El dolor es inconmensurable, como la deuda, porque lo que se debe no puede pagarse: nunca estaremos a mano, es más, se trata de una obligación más allá de toda deuda, porque el Padre que es lo que es, singular e identificable, sólo es a través de la imposibilidad de ser sustituido, aun cuando es precisamente ahí donde la “responsabilidad por el otro”, la “responsabilidad del rehén” es una experiencia de sustitución y sacrificio. El hijo individualiza al Padre en esa responsabilidad que él tiene del hijo. La muerte del hijo lo afecta en su identidad como un yo responsable… constituido por una responsabilidad imposible de describir. Es así como el Padre es afectado por la muerte de su hijo; ésta es su relación con su muerte. Es desde ese momento, en su relación, en su deferencia hacia alguien que ya no responde más, una culpa del sobreviviente.

La relación con la muerte en su excepción –y la muerte es, sin importar su significado en relación con el ser y la nada, una excepción– a la vez que confiere a la muerte su profundidad no es una visión, ni siquiera una aspiración, una relación meramente emocional, que se mueve con una emoción que no está compuesta de las repercusiones de un conocimiento previo de nuestra sensibilidad y nuestro intelecto. Es una emoción, un movimiento, una inquietud hacia lo desconocido.

Aquí el énfasis se halla en lo desconocido. Lo desconocido no es el límite negativo de alguna forma de conocimiento. Más bien es un no-conocimiento. Este no-conocimiento es el elemento de amor que permite la trascendencia del hijo en el Padre, la distancia infinita del otro. Si la relación con el otro presupone una separación infinita, una interrupción ahí donde aparece el rostro, ¿qué sucede en el momento en que esa interrupción surge de la muerte para hacer un vacío todavía más infinito que la separación anterior, una interrupción en el centro de la interrupción misma?, ¿dónde y a quién le sucede? Le sucede al Padre frente a la ausencia irremediable del hijo.

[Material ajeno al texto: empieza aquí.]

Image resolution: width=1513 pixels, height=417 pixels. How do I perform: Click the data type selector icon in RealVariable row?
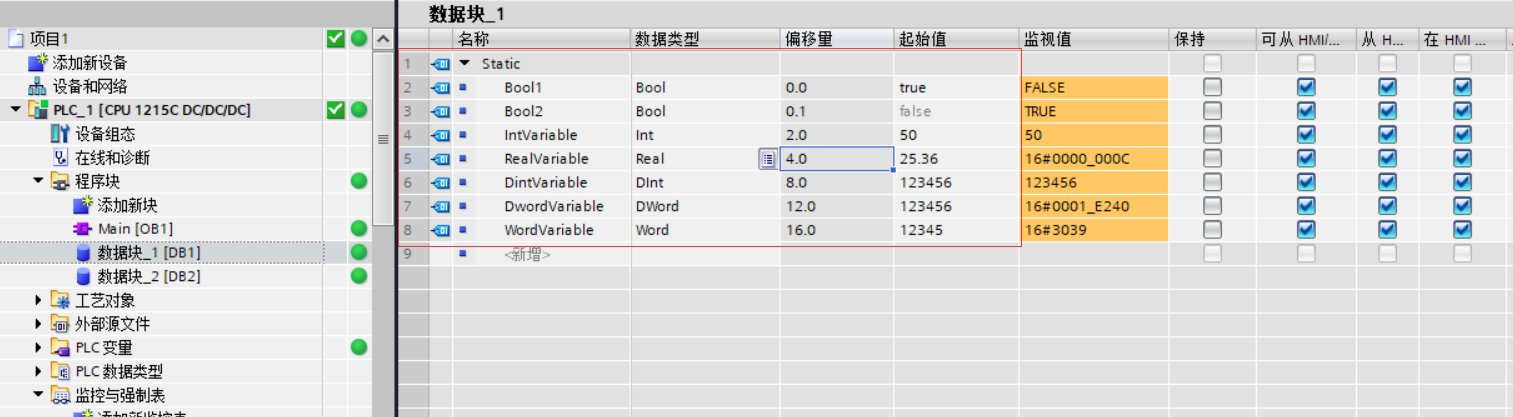point(767,159)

Freud en la Carta Nº 50 a Fliess señalaba, respecto a la muerte de su Padre que “Cuando murió, hacía mucho que su vida había concluido, pero ante su muerte todo el pasado volvió a despertarse en mi intimidad». En el caso que nos ocupa, ¿qué pasado podía despertarse en la intimidad del Padre que asiste a la muerte del hijo, a esa muerte que carece de nombre y que por ser una experiencia extrema puede ser llamada “más fuerte que la muerte”? Quizá también aquella otra que en palabras de Freud dice: «En realidad, nadie es insustituible; a cuántos he acompañado a la tumba, y yo sigo viviendo, los he sobrevivido a todos, he quedado dueño del terreno. . . me alegra sobrevivir de nuevo a alguien, que yo no esté muerto sino él, que yo quedo dueño del terreno como entonces, en la escena infantil fantaseada». Podría aquí entra la interpretación de que el momento de sobrevivir es el momento del poder.